***** Input records
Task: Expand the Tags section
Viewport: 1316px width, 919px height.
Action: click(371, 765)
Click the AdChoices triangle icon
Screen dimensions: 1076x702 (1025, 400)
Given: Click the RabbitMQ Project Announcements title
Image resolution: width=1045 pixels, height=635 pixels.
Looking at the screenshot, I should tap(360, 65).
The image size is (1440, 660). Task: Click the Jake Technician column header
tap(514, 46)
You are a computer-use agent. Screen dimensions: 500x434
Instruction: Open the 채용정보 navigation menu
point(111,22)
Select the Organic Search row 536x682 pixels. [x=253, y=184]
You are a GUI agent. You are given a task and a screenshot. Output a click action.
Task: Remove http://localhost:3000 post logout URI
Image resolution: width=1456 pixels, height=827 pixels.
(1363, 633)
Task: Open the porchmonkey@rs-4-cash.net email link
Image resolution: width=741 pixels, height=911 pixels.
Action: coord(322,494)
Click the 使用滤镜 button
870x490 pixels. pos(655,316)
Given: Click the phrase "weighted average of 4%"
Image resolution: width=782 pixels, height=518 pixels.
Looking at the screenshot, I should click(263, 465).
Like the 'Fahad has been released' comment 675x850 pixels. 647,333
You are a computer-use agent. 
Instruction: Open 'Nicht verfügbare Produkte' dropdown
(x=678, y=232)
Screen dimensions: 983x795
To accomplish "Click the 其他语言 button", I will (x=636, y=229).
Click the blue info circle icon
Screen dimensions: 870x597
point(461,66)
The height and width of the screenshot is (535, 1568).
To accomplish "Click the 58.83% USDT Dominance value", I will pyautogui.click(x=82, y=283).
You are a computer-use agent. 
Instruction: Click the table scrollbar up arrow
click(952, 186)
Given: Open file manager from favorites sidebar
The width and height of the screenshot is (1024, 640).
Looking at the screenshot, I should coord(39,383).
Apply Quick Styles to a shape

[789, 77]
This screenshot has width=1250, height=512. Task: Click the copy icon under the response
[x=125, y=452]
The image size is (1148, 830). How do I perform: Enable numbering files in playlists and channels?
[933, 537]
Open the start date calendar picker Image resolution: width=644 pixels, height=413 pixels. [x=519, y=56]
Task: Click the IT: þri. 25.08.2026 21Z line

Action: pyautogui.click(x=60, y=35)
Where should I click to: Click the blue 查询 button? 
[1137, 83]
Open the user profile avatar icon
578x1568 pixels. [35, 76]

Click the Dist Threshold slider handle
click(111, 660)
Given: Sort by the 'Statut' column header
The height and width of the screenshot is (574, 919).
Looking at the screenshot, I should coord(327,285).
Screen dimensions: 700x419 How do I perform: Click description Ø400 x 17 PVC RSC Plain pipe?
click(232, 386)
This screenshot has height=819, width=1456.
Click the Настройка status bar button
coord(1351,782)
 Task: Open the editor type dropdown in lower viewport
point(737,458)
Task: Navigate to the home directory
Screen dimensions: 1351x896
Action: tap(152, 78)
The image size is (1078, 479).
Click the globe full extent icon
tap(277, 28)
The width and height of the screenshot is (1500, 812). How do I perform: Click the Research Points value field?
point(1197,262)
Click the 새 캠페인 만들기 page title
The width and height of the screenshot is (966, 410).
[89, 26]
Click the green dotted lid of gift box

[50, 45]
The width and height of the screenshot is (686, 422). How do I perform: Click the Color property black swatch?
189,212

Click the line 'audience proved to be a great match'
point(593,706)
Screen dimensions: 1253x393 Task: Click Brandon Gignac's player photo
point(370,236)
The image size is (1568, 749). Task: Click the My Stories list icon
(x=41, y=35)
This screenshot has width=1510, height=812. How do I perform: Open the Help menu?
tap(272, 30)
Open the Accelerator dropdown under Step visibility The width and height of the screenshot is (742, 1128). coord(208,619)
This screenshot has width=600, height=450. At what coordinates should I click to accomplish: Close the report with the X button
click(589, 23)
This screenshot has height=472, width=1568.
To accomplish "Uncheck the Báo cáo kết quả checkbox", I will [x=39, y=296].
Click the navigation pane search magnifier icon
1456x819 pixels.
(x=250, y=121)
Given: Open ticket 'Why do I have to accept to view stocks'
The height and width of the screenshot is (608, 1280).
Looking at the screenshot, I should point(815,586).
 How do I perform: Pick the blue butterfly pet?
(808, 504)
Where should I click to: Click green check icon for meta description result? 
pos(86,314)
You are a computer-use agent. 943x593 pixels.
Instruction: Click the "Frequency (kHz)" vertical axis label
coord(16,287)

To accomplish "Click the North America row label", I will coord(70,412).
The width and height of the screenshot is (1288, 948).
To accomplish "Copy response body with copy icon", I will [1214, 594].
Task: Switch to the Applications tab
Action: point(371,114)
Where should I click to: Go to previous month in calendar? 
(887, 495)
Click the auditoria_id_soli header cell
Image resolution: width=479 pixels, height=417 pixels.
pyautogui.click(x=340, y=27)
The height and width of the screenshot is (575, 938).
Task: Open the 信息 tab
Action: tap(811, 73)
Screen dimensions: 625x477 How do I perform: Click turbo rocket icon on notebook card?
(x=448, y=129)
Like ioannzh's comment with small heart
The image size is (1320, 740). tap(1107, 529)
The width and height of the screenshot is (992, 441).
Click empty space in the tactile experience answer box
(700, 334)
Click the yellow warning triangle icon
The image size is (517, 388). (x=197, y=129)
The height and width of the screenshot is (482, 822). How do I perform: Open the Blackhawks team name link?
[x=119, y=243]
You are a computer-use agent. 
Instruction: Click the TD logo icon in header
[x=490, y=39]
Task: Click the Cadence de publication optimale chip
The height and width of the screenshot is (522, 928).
**********
### Task statement
Could you reproduce all of the material above with every "Instruction" replaced by "Goal" and everything else left unchanged?

### Solution for this task
Task: Expand the Tags section
Viewport: 1316px width, 919px height.
Action: click(371, 765)
Click the AdChoices triangle icon
Screen dimensions: 1076x702 (1025, 400)
Given: Click the RabbitMQ Project Announcements title
Image resolution: width=1045 pixels, height=635 pixels.
Looking at the screenshot, I should tap(360, 65).
The image size is (1440, 660). Task: Click the Jake Technician column header
tap(514, 46)
You are a computer-use agent. Screen dimensions: 500x434
Goal: Open the 채용정보 navigation menu
point(111,22)
Select the Organic Search row 536x682 pixels. [x=253, y=184]
You are a GUI agent. You are given a task and a screenshot. Output a click action.
Task: Remove http://localhost:3000 post logout URI
Image resolution: width=1456 pixels, height=827 pixels.
(1363, 633)
Task: Open the porchmonkey@rs-4-cash.net email link
Image resolution: width=741 pixels, height=911 pixels.
Action: coord(322,494)
Click the 使用滤镜 button
870x490 pixels. pos(655,316)
Given: Click the phrase "weighted average of 4%"
Image resolution: width=782 pixels, height=518 pixels.
Looking at the screenshot, I should click(263, 465).
Like the 'Fahad has been released' comment 675x850 pixels. 647,333
You are a computer-use agent. 
Goal: Open 'Nicht verfügbare Produkte' dropdown
(x=678, y=232)
Screen dimensions: 983x795
To accomplish "Click the 其他语言 button", I will (x=636, y=229).
Click the blue info circle icon
Screen dimensions: 870x597
point(461,66)
The height and width of the screenshot is (535, 1568).
To accomplish "Click the 58.83% USDT Dominance value", I will pyautogui.click(x=82, y=283).
You are a computer-use agent. 
Goal: Click the table scrollbar up arrow
click(952, 186)
Given: Open file manager from favorites sidebar
The width and height of the screenshot is (1024, 640).
Looking at the screenshot, I should coord(39,383).
Apply Quick Styles to a shape

[789, 77]
This screenshot has width=1250, height=512. Task: Click the copy icon under the response
[x=125, y=452]
The image size is (1148, 830). How do I perform: Enable numbering files in playlists and channels?
[933, 537]
Open the start date calendar picker Image resolution: width=644 pixels, height=413 pixels. [x=519, y=56]
Task: Click the IT: þri. 25.08.2026 21Z line

Action: pyautogui.click(x=60, y=35)
Where should I click to: Click the blue 查询 button? 
[1137, 83]
Open the user profile avatar icon
578x1568 pixels. [35, 76]

Click the Dist Threshold slider handle
click(111, 660)
Given: Sort by the 'Statut' column header
The height and width of the screenshot is (574, 919).
Looking at the screenshot, I should coord(327,285).
Screen dimensions: 700x419 How do I perform: Click description Ø400 x 17 PVC RSC Plain pipe?
click(232, 386)
This screenshot has height=819, width=1456.
Click the Настройка status bar button
coord(1351,782)
 Task: Open the editor type dropdown in lower viewport
point(737,458)
Task: Navigate to the home directory
Screen dimensions: 1351x896
Action: tap(152, 78)
The image size is (1078, 479).
Click the globe full extent icon
tap(277, 28)
The width and height of the screenshot is (1500, 812). How do I perform: Click the Research Points value field?
point(1197,262)
Click the 새 캠페인 만들기 page title
The width and height of the screenshot is (966, 410).
[89, 26]
Click the green dotted lid of gift box

[50, 45]
The width and height of the screenshot is (686, 422). How do I perform: Click the Color property black swatch?
189,212

Click the line 'audience proved to be a great match'
point(593,706)
Screen dimensions: 1253x393 Task: Click Brandon Gignac's player photo
point(370,236)
The image size is (1568, 749). Task: Click the My Stories list icon
(x=41, y=35)
This screenshot has width=1510, height=812. How do I perform: Open the Help menu?
tap(272, 30)
Open the Accelerator dropdown under Step visibility The width and height of the screenshot is (742, 1128). coord(208,619)
This screenshot has width=600, height=450. At what coordinates should I click to accomplish: Close the report with the X button
click(589, 23)
This screenshot has height=472, width=1568.
To accomplish "Uncheck the Báo cáo kết quả checkbox", I will [x=39, y=296].
Click the navigation pane search magnifier icon
1456x819 pixels.
(x=250, y=121)
Given: Open ticket 'Why do I have to accept to view stocks'
The height and width of the screenshot is (608, 1280).
Looking at the screenshot, I should point(815,586).
 How do I perform: Pick the blue butterfly pet?
(808, 504)
Where should I click to: Click green check icon for meta description result? 
pos(86,314)
You are a computer-use agent. 943x593 pixels.
Goal: Click the "Frequency (kHz)" vertical axis label
coord(16,287)

To accomplish "Click the North America row label", I will coord(70,412).
The width and height of the screenshot is (1288, 948).
To accomplish "Copy response body with copy icon", I will [1214, 594].
Task: Switch to the Applications tab
Action: point(371,114)
Where should I click to: Go to previous month in calendar? 
(887, 495)
Click the auditoria_id_soli header cell
Image resolution: width=479 pixels, height=417 pixels.
pyautogui.click(x=340, y=27)
The height and width of the screenshot is (575, 938).
Task: Open the 信息 tab
Action: tap(811, 73)
Screen dimensions: 625x477 How do I perform: Click turbo rocket icon on notebook card?
(x=448, y=129)
Like ioannzh's comment with small heart
The image size is (1320, 740). tap(1107, 529)
The width and height of the screenshot is (992, 441).
Click empty space in the tactile experience answer box
(700, 334)
Click the yellow warning triangle icon
The image size is (517, 388). (x=197, y=129)
The height and width of the screenshot is (482, 822). How do I perform: Open the Blackhawks team name link?
[x=119, y=243]
You are a computer-use agent. 
Goal: Click the TD logo icon in header
[x=490, y=39]
Task: Click the Cadence de publication optimale chip
The height and width of the screenshot is (522, 928).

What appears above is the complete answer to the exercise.